“You need to…ah!”. “You…” “You…eh….”. Aprieta los dientes con fuerza. Se golpea los puños como si fuera un boxeador a punto de subir al ring. En la puerta de un hotel más bien lejano al centro de Moscú, Alexey hace todo para que un periodista reciba de la mejor manera las instrucciones para llegar al estadio del CSKA, una de las dos sedes de la capital rusa en el Mundial 2018. Pero le resulta imposible expresarse. Como la gran mayoría de los rusos, le faltan herramientas. No tiene roce de inglés. Carece de expresiones. Por eso todo pasa por el físico. Y las ganas.
“I walk you?”, pregunta Alexey, blanco, flaco, con el pelo prolijo y vestido como todo el resto de los empleados de un hotel que está lejos de ser de lujo: remera blanca con un cartel con su nombre colgado, pantalón de vestir y zapatos negros. “Bueno, sí”, le responde el periodista, que recién llega a la ciudad y no entiende demasiado. Entonces, Alexey corre al lobby, toma su teléfono móvil y se prepara. “I can’t explain, but I walk you (“no te lo puedo explicar, pero te acompaño”)”, dice.
No tiene idea de fútbol y dice que su deporte favorito es el Ballroom dance, un baile de ceremonia, protocolar, que se realiza tanto de manera amateur como profesional. Comenta que le gusta Paraguay por José Luis Félix Chilavert, el ‘arquero que pateaba penales y tiro libres’. Pero no sabe que la Albirroja ni siquiera está en el Mundial. Camina con velocidad pero es atento y curioso. Quiere saber un poco de todo: hasta cuándo se queda el periodista, qué hace, qué sabe de Rusia.
Tiene 30 años y está haciendo una pasantía no rentada en el hotel. Estudia idiomas en la universidad (¡con especialidad en inglés!). En el aeropuerto para pedir un taxi, en los negocios de telefonía para comprar un chip y en algunos restaurantes se repite la misma secuencia: mucha gente para atender pero poca que realmente sabe lo que está haciendo. La mayoría de los ’empleados’ se para atrás del que se supone que tiene más oficio. Y aprende. Son secuencias de una ciudad saturada, bastante amiga de lo propio pero encantada de abrir las puertas y ayudar.

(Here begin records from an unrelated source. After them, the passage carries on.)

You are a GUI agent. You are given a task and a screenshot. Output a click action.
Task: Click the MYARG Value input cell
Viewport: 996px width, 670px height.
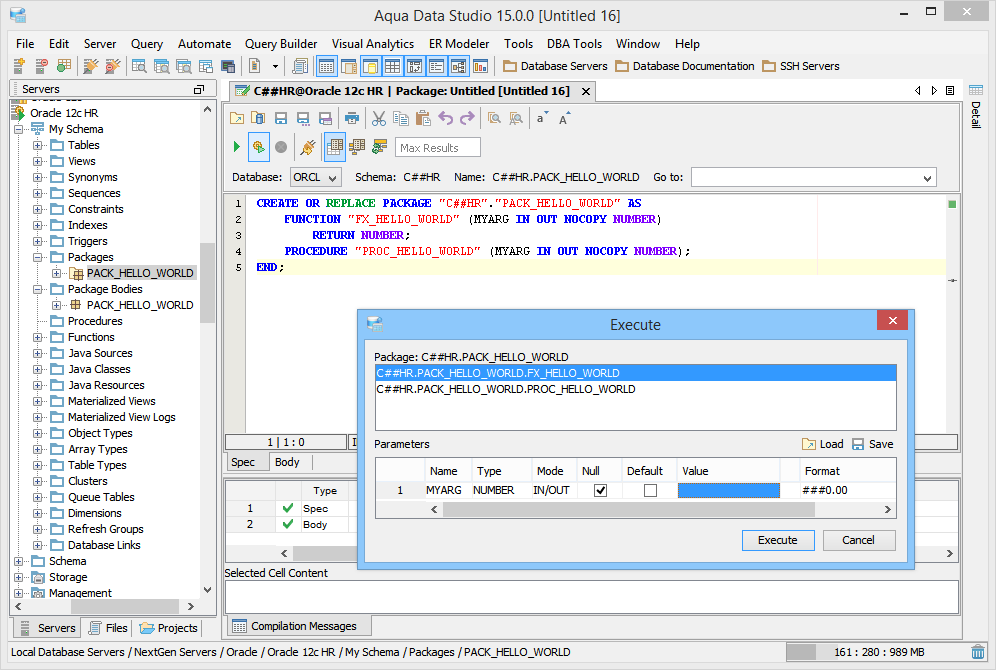click(728, 490)
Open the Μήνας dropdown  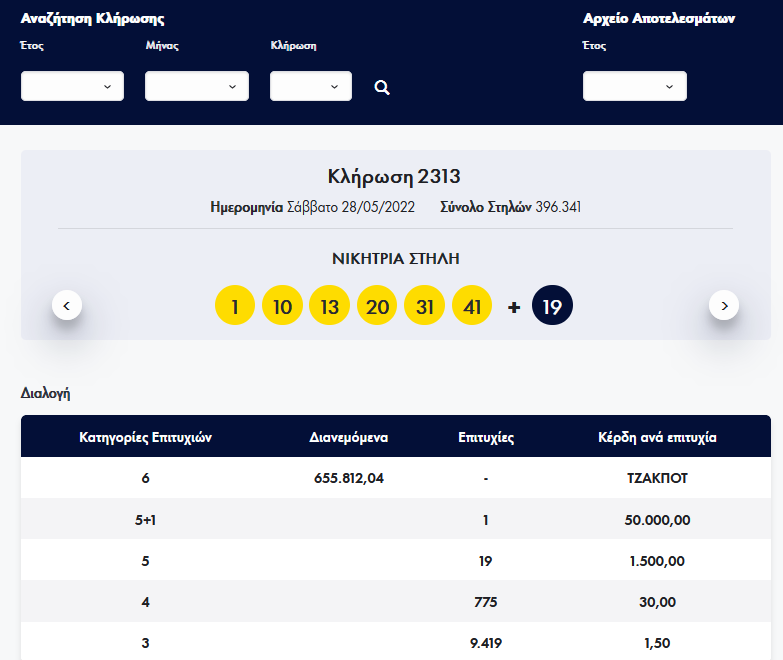[x=196, y=87]
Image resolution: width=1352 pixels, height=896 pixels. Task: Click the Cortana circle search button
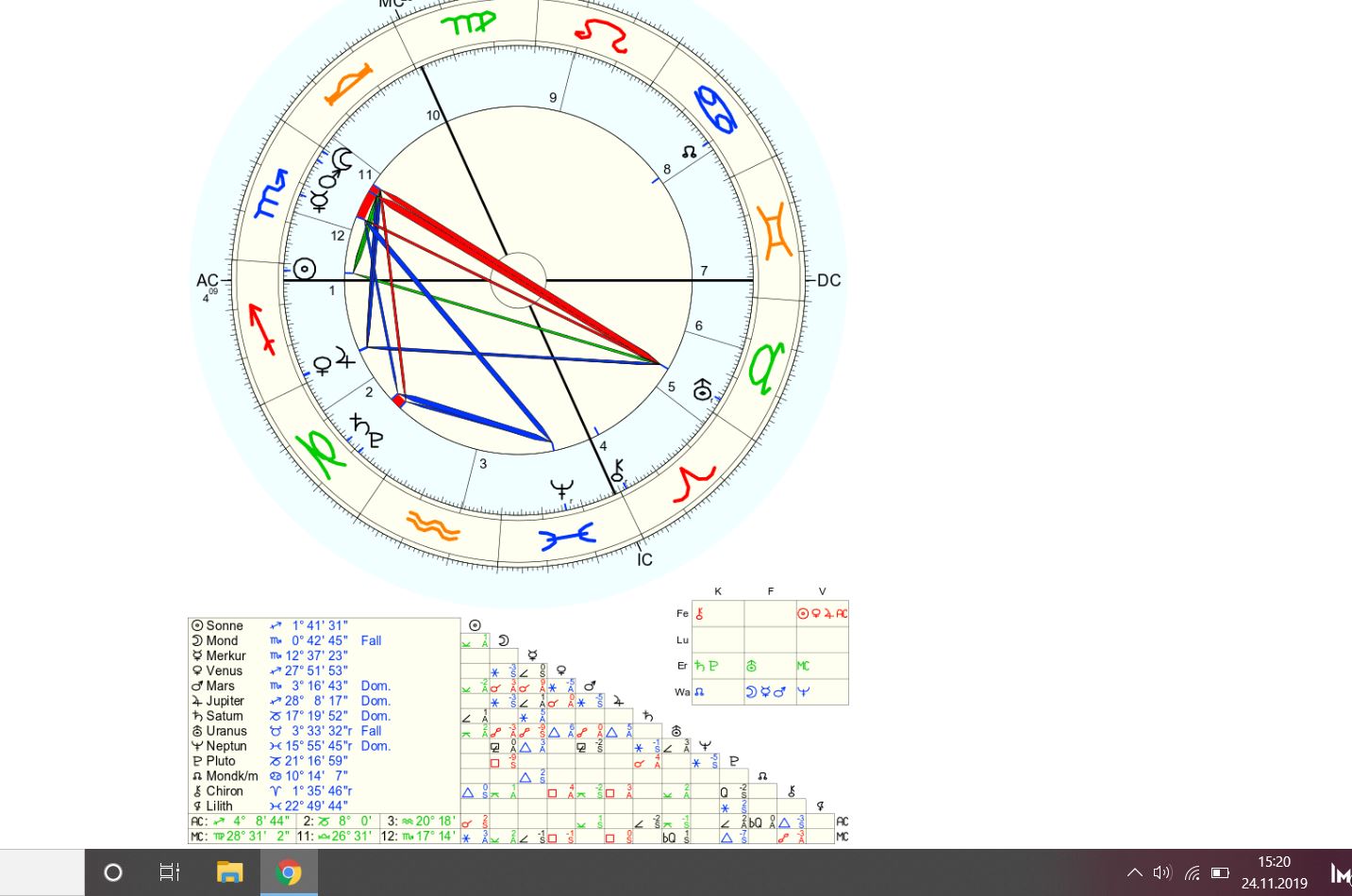tap(113, 872)

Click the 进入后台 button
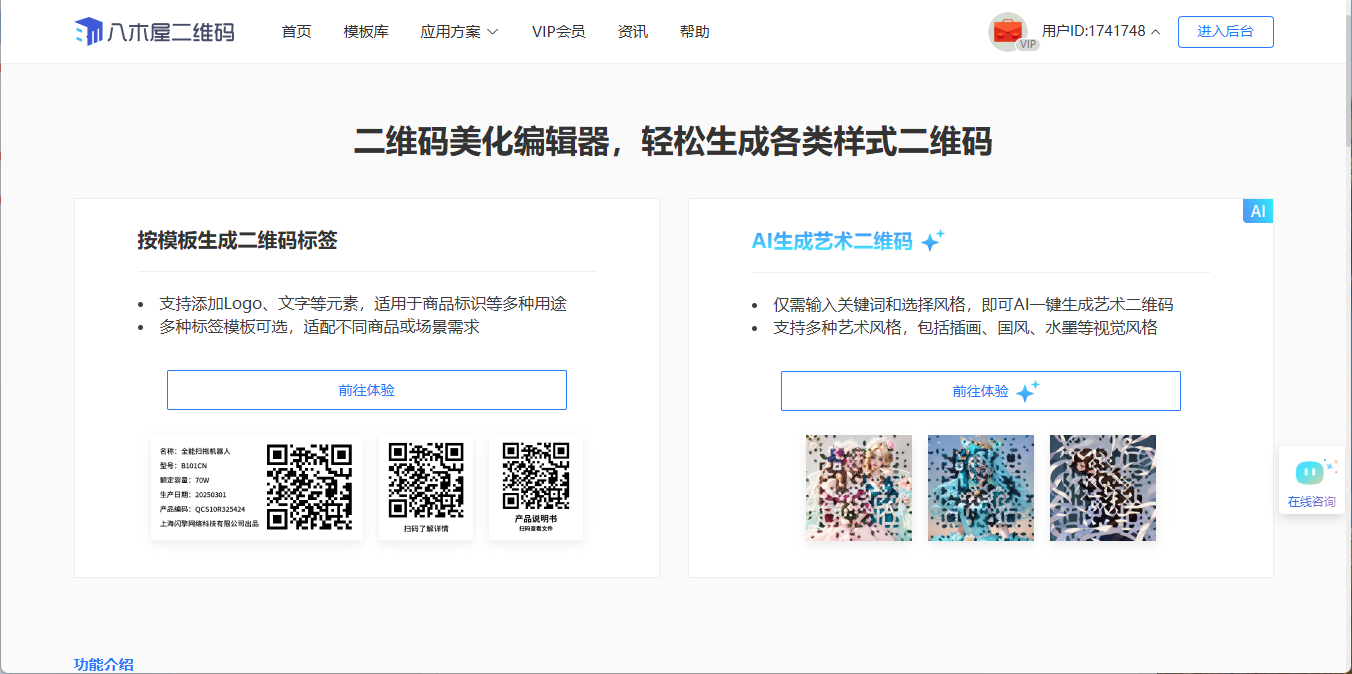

Alexey parece feliz de haberse ‘escapado’ de la rutina del hotel. Paga su propio pasaje de subte (55 rublos, algo menos de un dólar), camina tan rápido que desaparece entre la gente. Regresa corriendo, apurado, pensando que había ‘perdido’ a su compañero argentino. Dice que vive con su familia en una zona linda de la ciudad, llena de iglesias y templo. Cree en dios pero no es un hombre religioso, aclara.
No sabe por dónde ir. Baja a la estación incorrecta, cruza hacia al otro lado pero antes atraviesa la línea de presentación del pasaje, por lo que tiene que pedirle a un empleado que lo deje pasar por el costado. Calcula cuántas estaciones hay que recorrer para hacer la combinación. “Esta línea es muy buena, muy cómoda”, dice. Y no miente. Asientos nuevos. Piso reluciente. Aire acondicionado. Las vías no hacen un ruido, como si estuviera flotando.
Para hacer la combinación hay que caminar varias cuadras. Se vuelve a perder. Pregunta. Al llegar a la otra línea de subte, a dos estaciones del estadio, Alexey comienza a despedirse. No dice que se tiene que ir, pero mira hacia atrás, observa el reloj, chequea su celular.
-Muchas gracias por todo. Un día te invito a comer y tomar algo.
-Bueno, pero no soy borracho- aclara.